How will Springboard help recruiters in the current economic/hiring climate?

Despite the headlines of tech layoffs, we are still in a historically tight labor market - it’s a key driver to the inflationary economic environment. Unemployment for those who are over 25 and have at least a bachelor's degree is less than 2 percent. 

It is getting increasingly difficult for recruiters to pull good candidates out of LinkedIn. Recruiters are spending a ton of money trying to pull four or five good candidates into a hiring process where they hire only one. Those finalists were expensive, and those who aren’t selected are getting little feedback or ghosted. Springboard can help keep those finalists around for the next and potentially better opportunity.


We know that every generation/age group has very different expectations about the recruitment process and the nature of the employee/employer relationship itself. How will the Springboard platform address the wide range of employee needs?

This is one of the things we’re most excited about. It is something we’ve heard over and over again from recruiters. Boomers expect this, Gen Z expects that. We’re very proud that  Springboard is a multi-generational company. It’s great to be able to have that input in-house. It was very key for our platform to be able to tailor itself to meet candidates where they are and to address what is important to them. 

We have to recruit and compete for talent like everyone else. Our early team has been a magnet for talent - they have built strong relationships at previous career stops. Their former colleagues have reached out to find out more about our mission and vision. I think our pool of candidates will be very helpful in filling out our hiring needs for the next six months to a year - now it’s a function of keeping them engaged in our success as we wait for the right candidate / opportunity fit.  

Everyone says that a “one size fits all” approach doesn’t work. But few actually have a solution to address it. Springboard does. 

How important is corporate culture in 2023 and how does it impact recruiting? 
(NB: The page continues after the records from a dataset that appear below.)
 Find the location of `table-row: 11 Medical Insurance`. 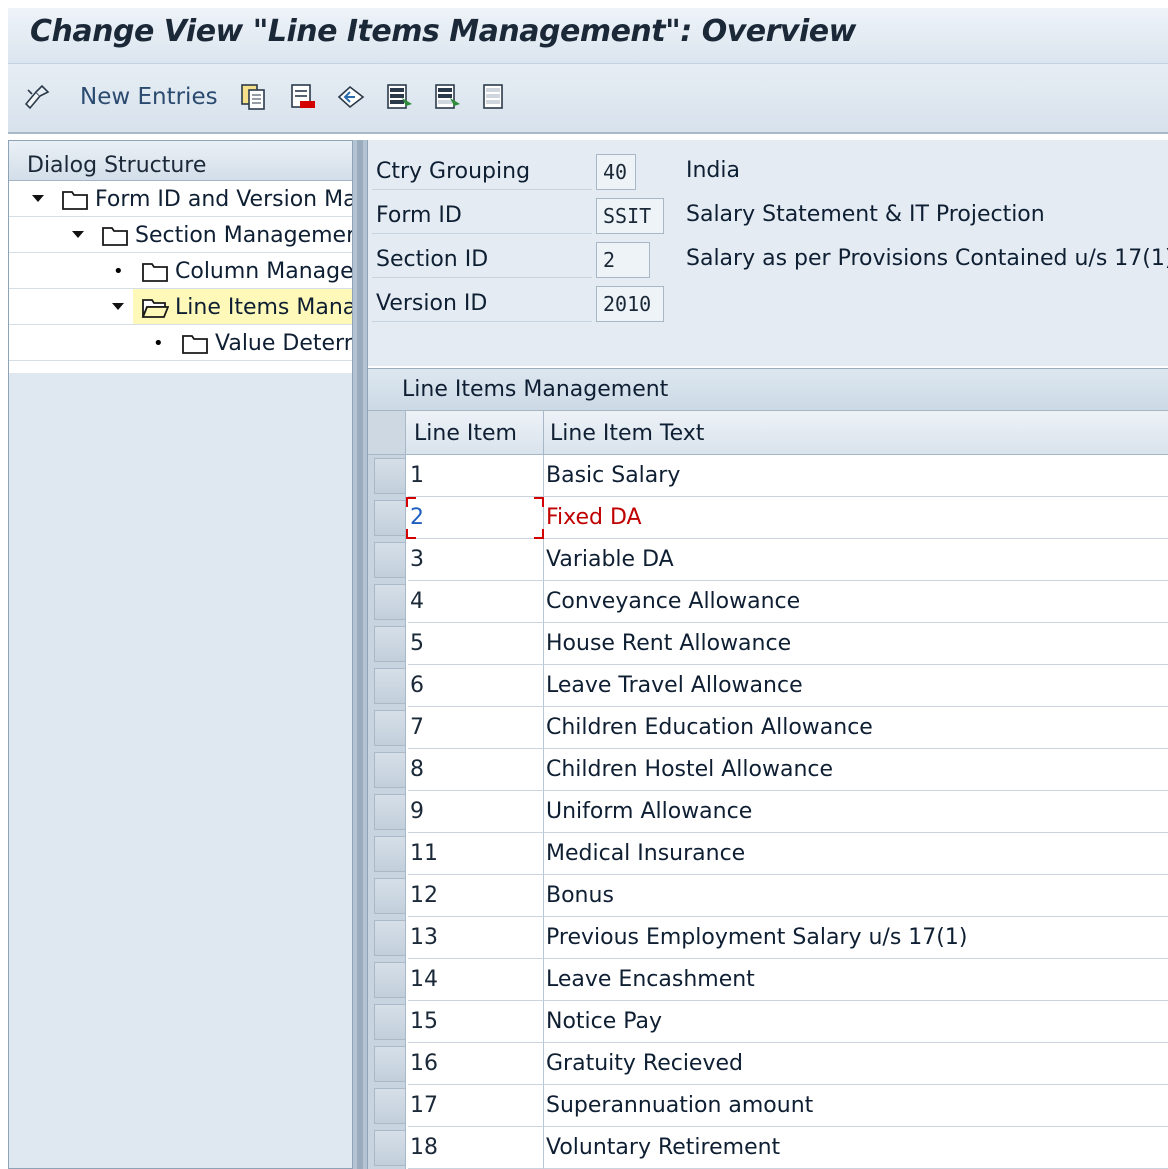

table-row: 11 Medical Insurance is located at coordinates (768, 854).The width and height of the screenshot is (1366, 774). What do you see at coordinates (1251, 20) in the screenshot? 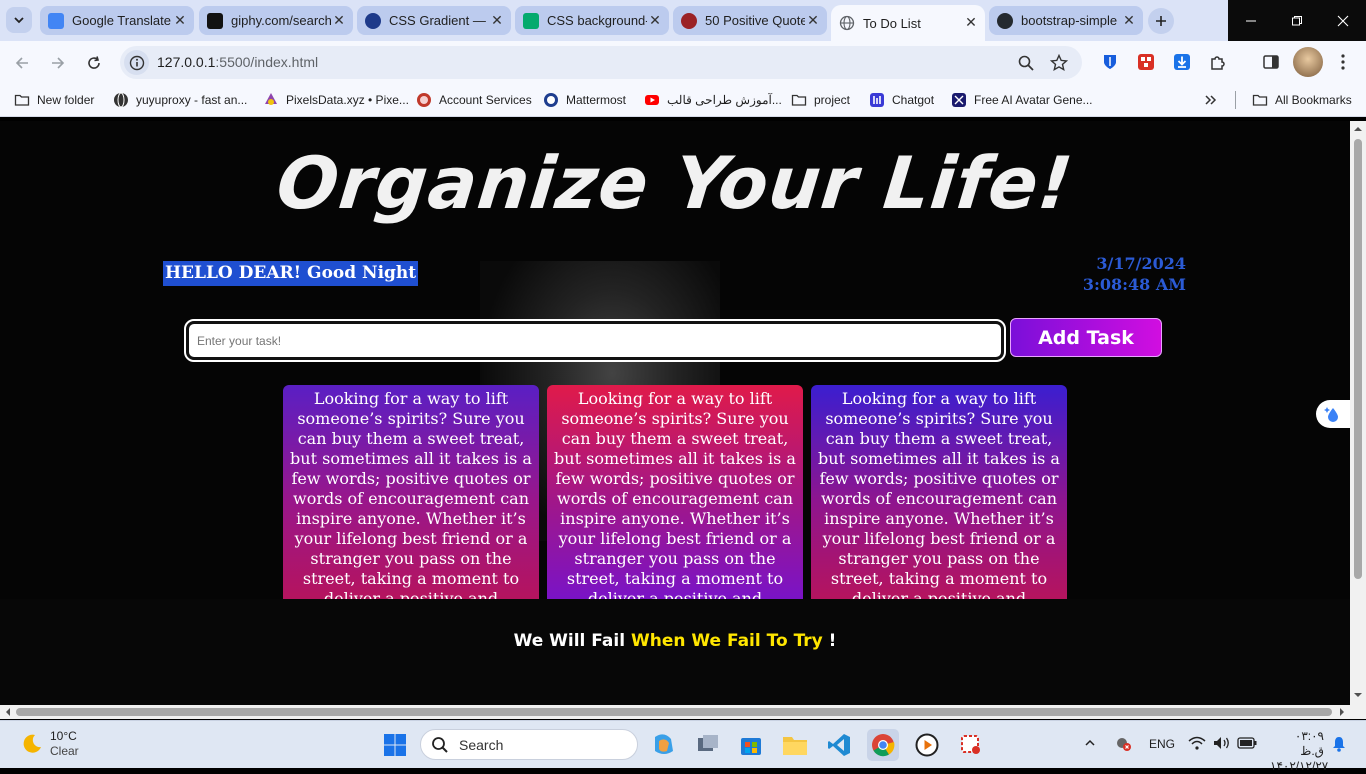
I see `minimize-button` at bounding box center [1251, 20].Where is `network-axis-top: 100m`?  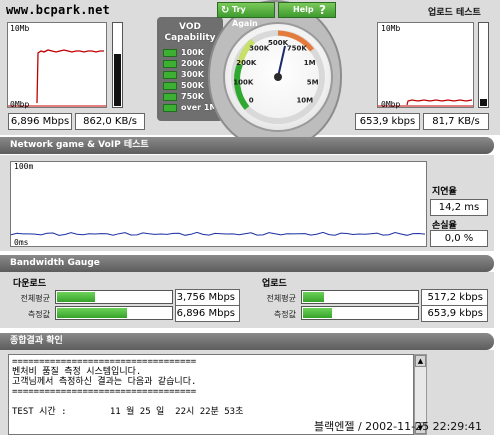
network-axis-top: 100m is located at coordinates (24, 166).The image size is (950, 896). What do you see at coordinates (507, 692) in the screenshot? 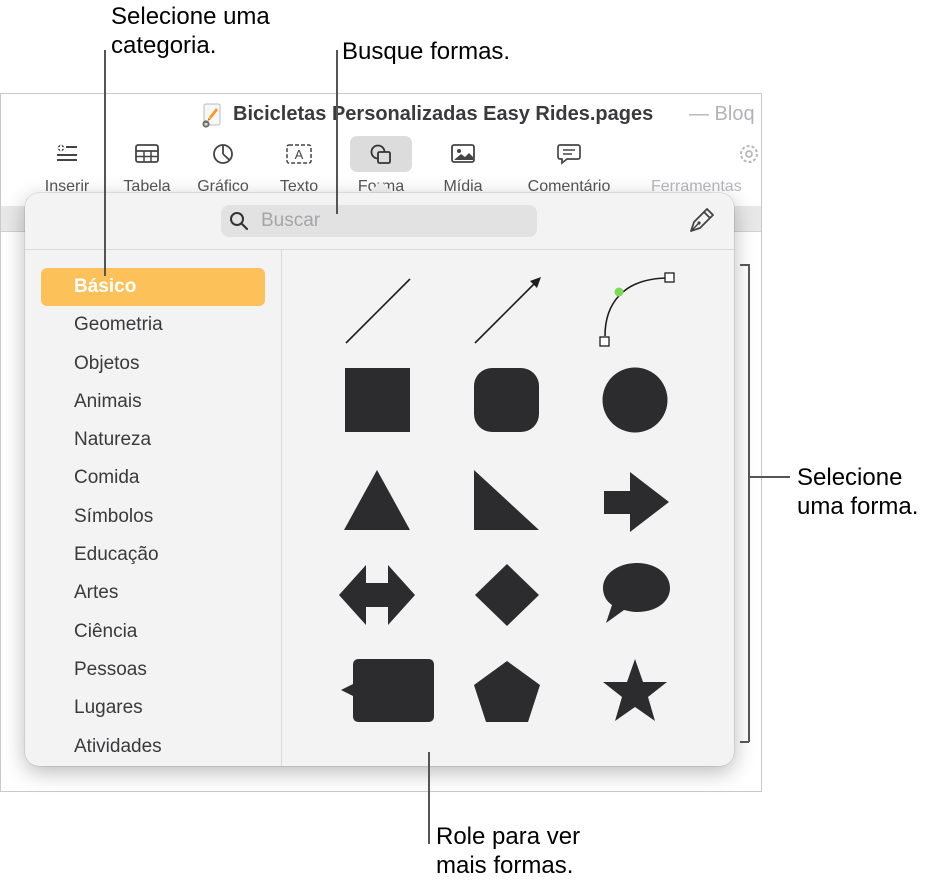
I see `shape-pentagon` at bounding box center [507, 692]. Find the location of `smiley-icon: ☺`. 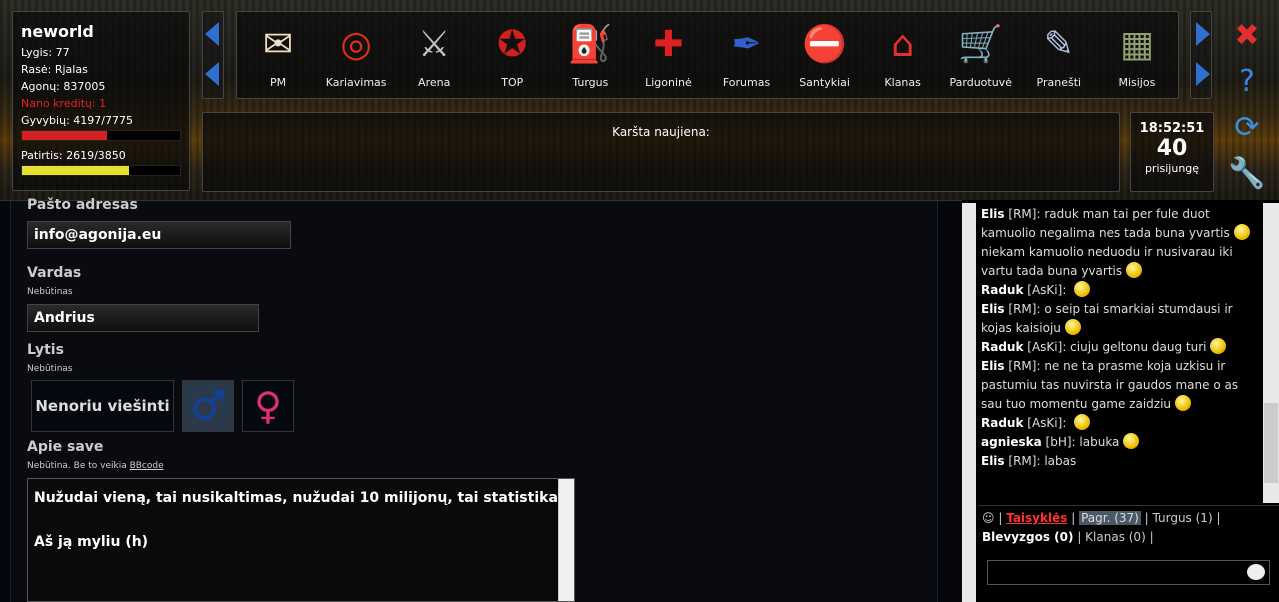

smiley-icon: ☺ is located at coordinates (988, 518).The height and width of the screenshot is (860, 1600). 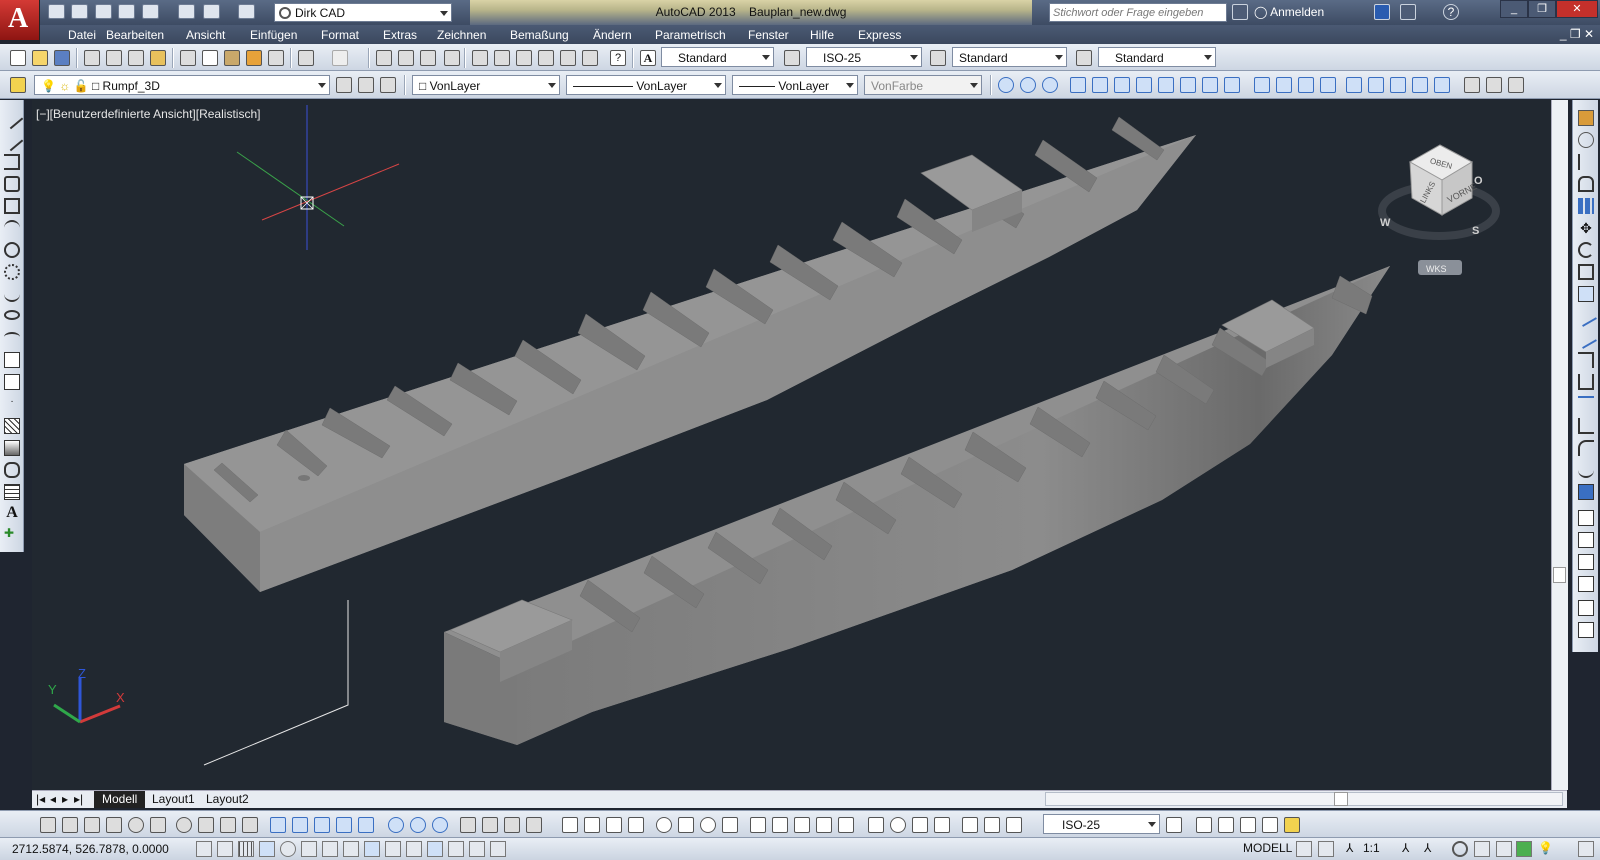 I want to click on quick-properties-icon, so click(x=456, y=849).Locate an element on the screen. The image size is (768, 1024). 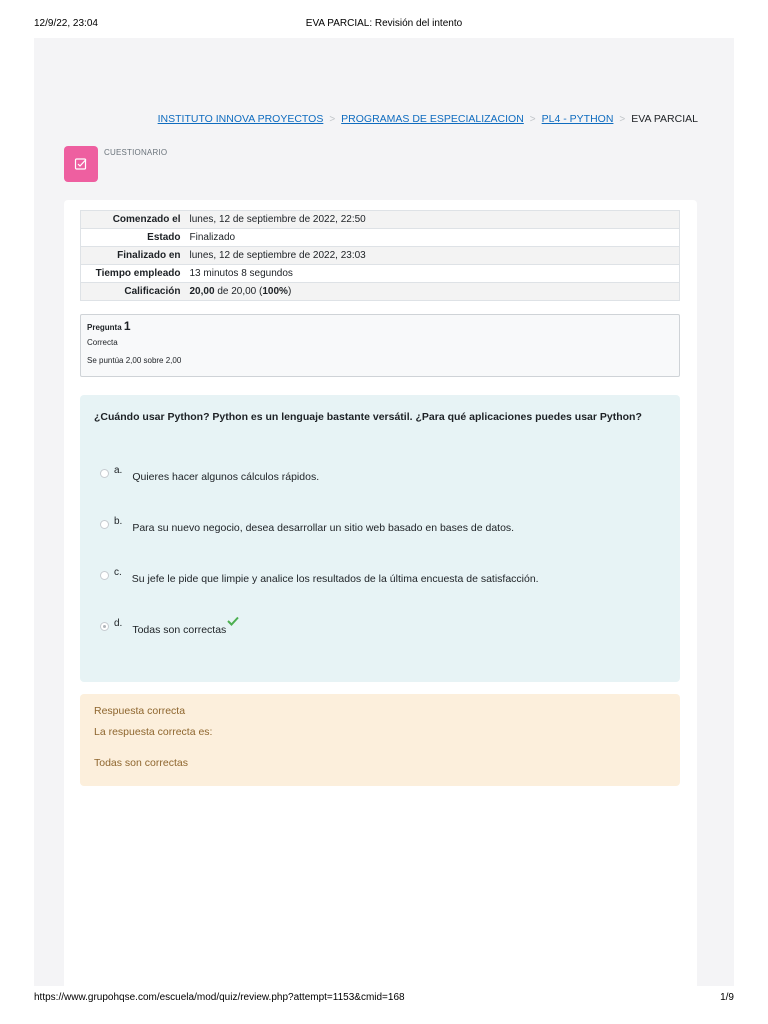
option-letter: a. is located at coordinates (118, 470).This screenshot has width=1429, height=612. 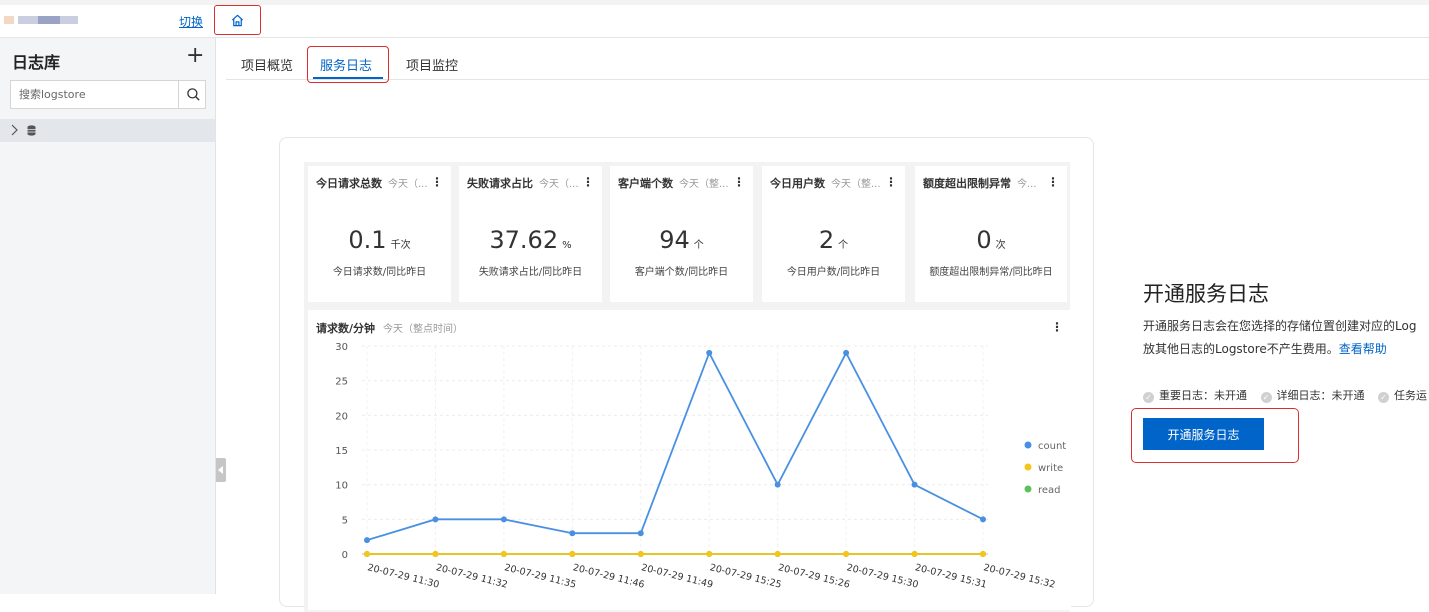 I want to click on sidebar: 日志库 +, so click(x=108, y=316).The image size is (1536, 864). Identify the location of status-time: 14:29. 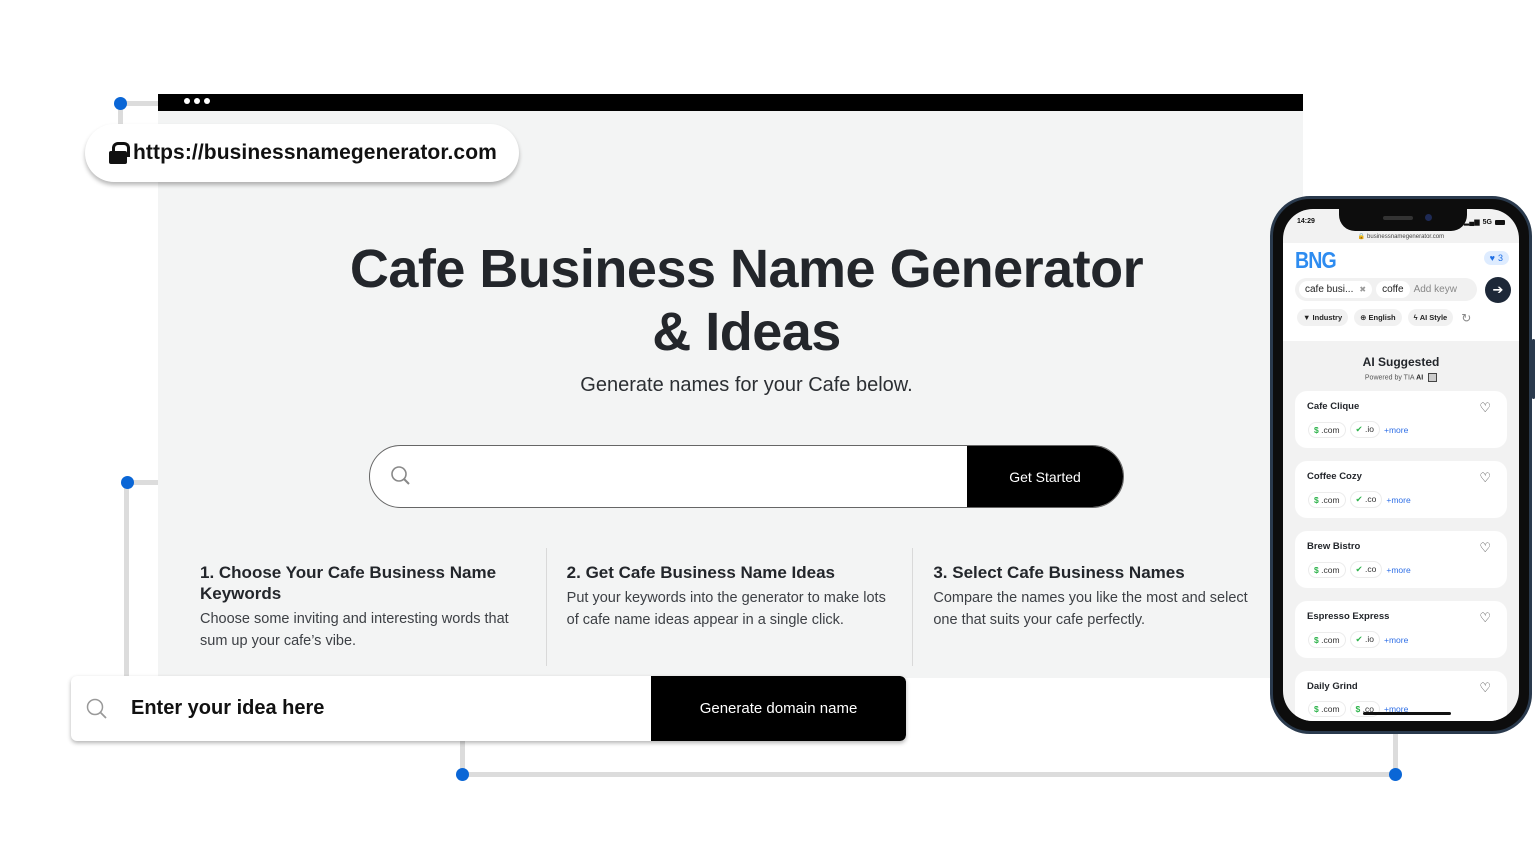
(1306, 222).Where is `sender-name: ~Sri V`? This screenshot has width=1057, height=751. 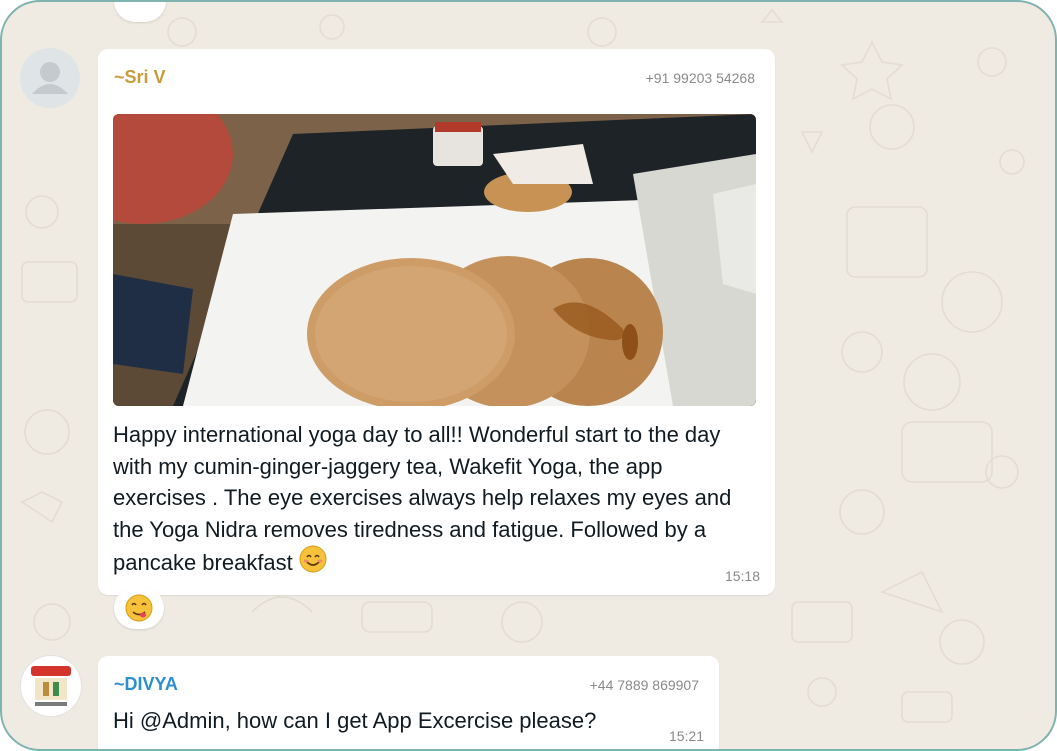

Corporate culture is absolutely critical to an organization’s long term success. I think previously that some leaders thought a great culture would happen organically, just by the fact that they had great people. But an organization is fluid, and culture has to be intentional, articulated and used as a touchpoint for decisions. Particularly after the pandemic, and during times of change, like we are experiencing now. The culture has to extend to recruiting - companies need to be thoughtful about the process of hiring - all of the touchpoints. They should let the candidate know what they value, how they behave. They should make sure their candidates are having a good experience. It is incredibly costly to chase away a candidate who would have been a great fit because your process is not a good reflection of your values. Similarly, it’s okay if a candidate self-selects out of a process, that they self-identify that they’re not a good fit.

Some organizations think building culture is the domain of the current employees. They really should be asking - does this process work with the organization we strive to be? Does it reflect  our corporate values and mission? If it does, you’re going to attract the right people for your organization, and they will be a good fit and stay longer. Knowing and acting on your corporate culture pre-hire will allow you to hire faster and better - and you’ll keep the people who will take your organization to the next level.